Sure enough, when I attempted to push the master branch up to our repo, the process eventually errored out with a message like this:
remote: error: GH001: Large files detected. You may want to try Git Large File Storage - https://git-lfs.github.com.
remote: error: Trace: e3688f9d27edc7d94098eca76412391d
remote: error: See http://git.io/iEPt8g for more information.
remote: error: File static/images.zip is 436.46 MB; this exceeds GitHub's file size limit of 100.00 MB
remote: error: File source-code/static/images.zip is 436.43 MB; this exceeds GitHub's file size limit of 100.00 MB
! [remote rejected] master -> master (pre-receive hook declined)
error: failed to push some refs to 'https://[email protected]/ourcompany/project-name.git'
What’s this? A 436MB ZIP file? No wonder it felt slow!
Upon further investigation, I identified a second instance of this file in another commit! Together, these two files added up to over 800MB of data that needed to get pulled down any time the repo was cloned, despite the fact that they existed only in the repo’s commit history (neither of these files existed in HEAD when it finished cloning - both were removed within a week of their introduction).
Removing these files from the commit history turned into a three-step process:
1. Remove the files with
$> git filter-branch -f --index-filter "git rm --cached --ignore-unmatch static/images.zip" -- --all
$> git filter-branch -f --index-filter "git rm --cached --ignore-unmatch source-code/static/images.zip" -- --all
The static/images.zip and source-code/static/images.zip paths were pulled from the commits where these files were introduced. This command completely removes these files from their respective commits, as though they never existed in the first place.

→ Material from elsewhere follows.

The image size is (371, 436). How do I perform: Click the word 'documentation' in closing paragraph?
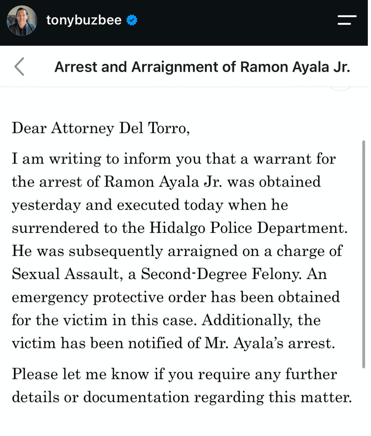(x=136, y=397)
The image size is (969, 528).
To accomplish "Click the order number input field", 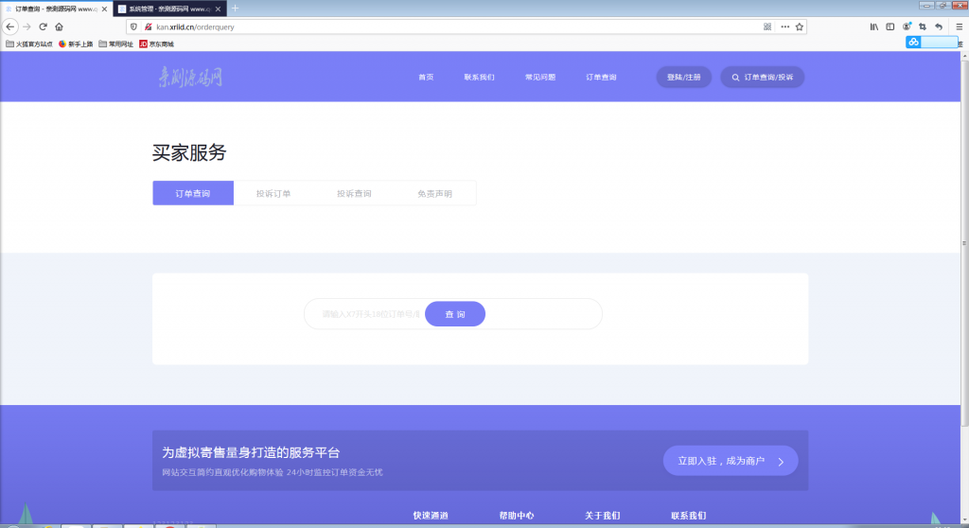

2. Remove the original commit IDs:
$> rm -rf .git/refs/original/
3. Recalculate commit IDs and clean up the repo:
$> git reflog expire --expire=now --all
$> git gc --prune=now --aggressive
When all was said and done, the repo dropped from almost 1GB to a paltry 50MB. And of course, without any files larger than 100MB in its commit history, the repo pushed up to Github just fine.
Unfortunately, this is not a true mirror!
Try as I might, I could not identify a way to remove the ZIP files while preserving the existing commit IDs. As such, the last step in this process was to reach out to the client with a proposal that included us force-pushing over their master branch with our pruned version. It’s a bit of an extreme solution, but due to the way Git works, there wasn’t any other way.
For a bit of closure, the client understood why this was necessary and allowed us to update their repo. We were able to proceed with maintenance work and periodically push to their remote server to keep the repos synced.